My daughter appeared equally unannounced in the afternoon. She didn’t want to hear about the ice family. When I persisted, she phoned my doctor. On the drive to his office, the ice family sat in the back, my daughter rigid and silent behind the wheel. From the radio, warnings about icy roads, about another big storm coming.
My doctor’s hands felt large, cold. The genius confirmed my blindness, and postulated on shock, senility, psychosis. He and my daughter went on to talk about the big freeze forecast. They predicted record snows, treacherous conditions.
I said, “Best not to know what’s coming, avoid the dread.”
Some days I had wanted to gouge out my failing eyes, to get the waiting, the blindness, done with.
…
At home, the ice man returned to the couch and smoked his pipe, sent up gray, pine-scented wisps. The ice woman folded the newspaper in two, intent. The ice child played with her Raggedy Anne. An ice dog trotted in and lay next to the child’s feet. I told my daughter about the dog. She said such talk frightened her, and brought me two of my new pills. They tasted bitter, black.
“Yellow,” she said.
I awoke in the dark in my bed, the ice man sleeping on my left, and the ice woman and child on my right. Their cold breaths touched me. They smelled of winter, of white, of vast, open space. The dog lay at my icy feet. I felt the bumps of my wristwatch, and decided to lie-in, it had been fifteen years since I had woken up beside anyone.
Later, we sat together at the kitchen table. They watched me eat toast, beans, and scrambled eggs, drink percolated coffee. The biggest breakfast I’d enjoyed in years. I told stories about my childhood, travels, marriage, teaching, and more. They smiled with their whole bodies. The dog licked tomato ketchup from my fingers, his tongue cold, grateful.
Mid-morning, the turn of my daughter’s key in the door sent a shiver through me. She clapped herself, complaining that the house was as cold as Christmas, and cranked-up the heating. I wouldn’t let her sit on the couch, on top of the ice family. She forced more pills into me. The ice dog growled. The ice woman’s hands curled into fists and she came and stood next to us. I ordered my daughter off. She stormed out, into weather as biting.
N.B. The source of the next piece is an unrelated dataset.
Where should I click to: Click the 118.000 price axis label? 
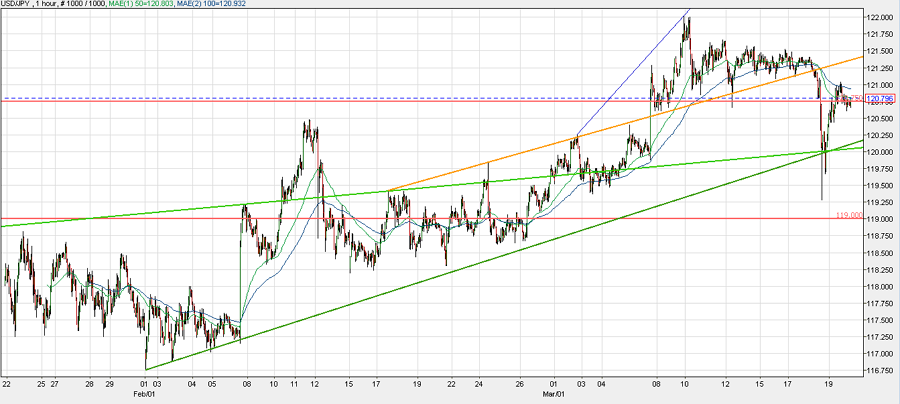click(880, 286)
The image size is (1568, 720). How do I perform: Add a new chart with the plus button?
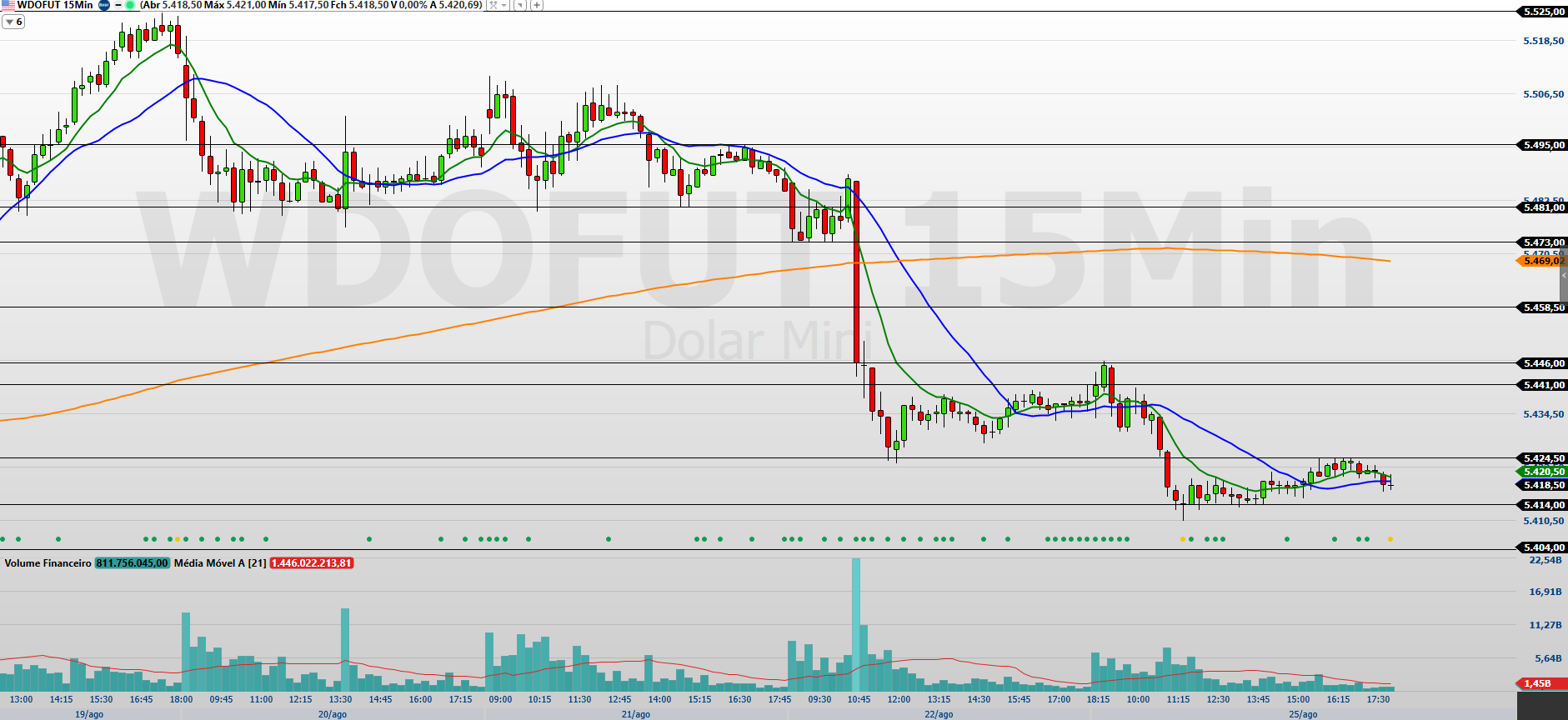[536, 5]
The ice man changed the locks on my front door. The ice woman watered my plants. I played with the ice child and her Raggedy Anne. My hand touched the child’s, and my skin stuck. I pulled back my hand, and tried not to be greedy, to not wish for more.
In the afternoon, with a jolt, I noticed damp patches from their bodies on the couch. I hurried into layers, and my hat, scarf and coat, and turned-off the heating. The phone rang and rang. I unplugged the noise. I rubbed my hands together, and wrapped my scarf tight around my mouth, my nose and ears. I paced the hall, squeezing the tops of my arms, and imagined the warmth of the sun. The chill, eventually, drove me to bed. I turned on the stairs, to check. There they were, following, a trail of their damp footprints on the carpet.